Suheil Muasher, MD, & Kelly Acharya, MD, Lead Authors of IVF Study in Fertility & Sterility

The world’s first baby born via in-vitro fertilization turned 40 years old this summer. Still, after four decades, IVF is a relatively new field with ongoing debate on how to get the best results for families who have placed their hopes -- and often their personal savings -- into fertility treatment.

IVF experts disagree about whether transferring a fresh or frozen embryo to a patient’s womb offers the best opportunity for healthy babies. According to a study of almost 83,000 IVF patients published August 20 in the journal Fertility and Sterility, there is no one-size-fits-all solution. The best technique may vary, depending on how many eggs the patient produces.

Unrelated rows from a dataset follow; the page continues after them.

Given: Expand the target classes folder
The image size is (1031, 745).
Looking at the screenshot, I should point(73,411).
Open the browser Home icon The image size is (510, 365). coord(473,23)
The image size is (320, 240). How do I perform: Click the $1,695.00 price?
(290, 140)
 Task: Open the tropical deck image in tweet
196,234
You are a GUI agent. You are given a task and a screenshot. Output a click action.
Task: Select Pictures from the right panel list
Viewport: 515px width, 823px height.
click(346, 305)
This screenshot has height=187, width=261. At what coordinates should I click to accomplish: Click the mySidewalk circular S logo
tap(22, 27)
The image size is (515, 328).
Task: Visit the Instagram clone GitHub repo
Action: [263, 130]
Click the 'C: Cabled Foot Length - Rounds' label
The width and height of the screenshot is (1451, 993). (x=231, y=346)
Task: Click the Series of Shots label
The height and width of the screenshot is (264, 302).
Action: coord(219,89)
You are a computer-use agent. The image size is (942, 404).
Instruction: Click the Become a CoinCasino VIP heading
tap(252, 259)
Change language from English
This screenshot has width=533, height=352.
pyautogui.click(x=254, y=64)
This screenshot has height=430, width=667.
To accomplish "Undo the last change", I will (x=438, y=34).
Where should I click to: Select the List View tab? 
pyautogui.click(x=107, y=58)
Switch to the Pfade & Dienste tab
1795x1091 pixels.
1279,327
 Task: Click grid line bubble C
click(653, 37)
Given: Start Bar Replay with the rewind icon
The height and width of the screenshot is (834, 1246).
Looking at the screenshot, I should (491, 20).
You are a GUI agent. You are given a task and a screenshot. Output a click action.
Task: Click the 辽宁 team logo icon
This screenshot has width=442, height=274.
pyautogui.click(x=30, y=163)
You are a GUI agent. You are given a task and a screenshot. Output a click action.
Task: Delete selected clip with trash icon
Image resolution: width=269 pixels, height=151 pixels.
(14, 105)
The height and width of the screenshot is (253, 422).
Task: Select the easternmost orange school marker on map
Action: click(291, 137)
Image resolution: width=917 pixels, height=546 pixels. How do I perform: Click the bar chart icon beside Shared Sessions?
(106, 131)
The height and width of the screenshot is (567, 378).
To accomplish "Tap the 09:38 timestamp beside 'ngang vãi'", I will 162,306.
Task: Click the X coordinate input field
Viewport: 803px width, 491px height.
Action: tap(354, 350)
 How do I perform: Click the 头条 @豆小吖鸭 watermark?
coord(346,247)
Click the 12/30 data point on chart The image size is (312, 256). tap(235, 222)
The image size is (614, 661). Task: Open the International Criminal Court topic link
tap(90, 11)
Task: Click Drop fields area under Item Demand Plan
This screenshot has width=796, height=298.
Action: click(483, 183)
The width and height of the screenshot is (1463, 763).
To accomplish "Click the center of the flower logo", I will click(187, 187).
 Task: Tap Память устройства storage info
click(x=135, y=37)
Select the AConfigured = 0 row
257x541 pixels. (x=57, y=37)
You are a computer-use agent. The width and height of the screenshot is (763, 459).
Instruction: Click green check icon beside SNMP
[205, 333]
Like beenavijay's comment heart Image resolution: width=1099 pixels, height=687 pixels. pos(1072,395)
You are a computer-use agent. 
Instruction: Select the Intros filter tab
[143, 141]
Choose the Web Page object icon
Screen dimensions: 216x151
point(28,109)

For a fresh transfer, patients take hormones for several weeks to stimulate egg production. Doctors retrieve the eggs, fertilize them and place one or more embryos in the mother during the same procedure. But many clinics now universally recommend freezing all embryos and waiting a few weeks for the patient to enter a new menstrual cycle.

“In the past five years, some clinics have advocated for freezing everything with the belief that the process that stimulated the eggs makes the lining of the uterus less welcoming for pregnancy,” said Suheil Muasher, M.D., a reproductive endocrinology and infertility specialist at Duke and senior author of the paper. Some research has also indicated frozen embryo transfers are less likely to result in preterm labor and underweight babies, he said.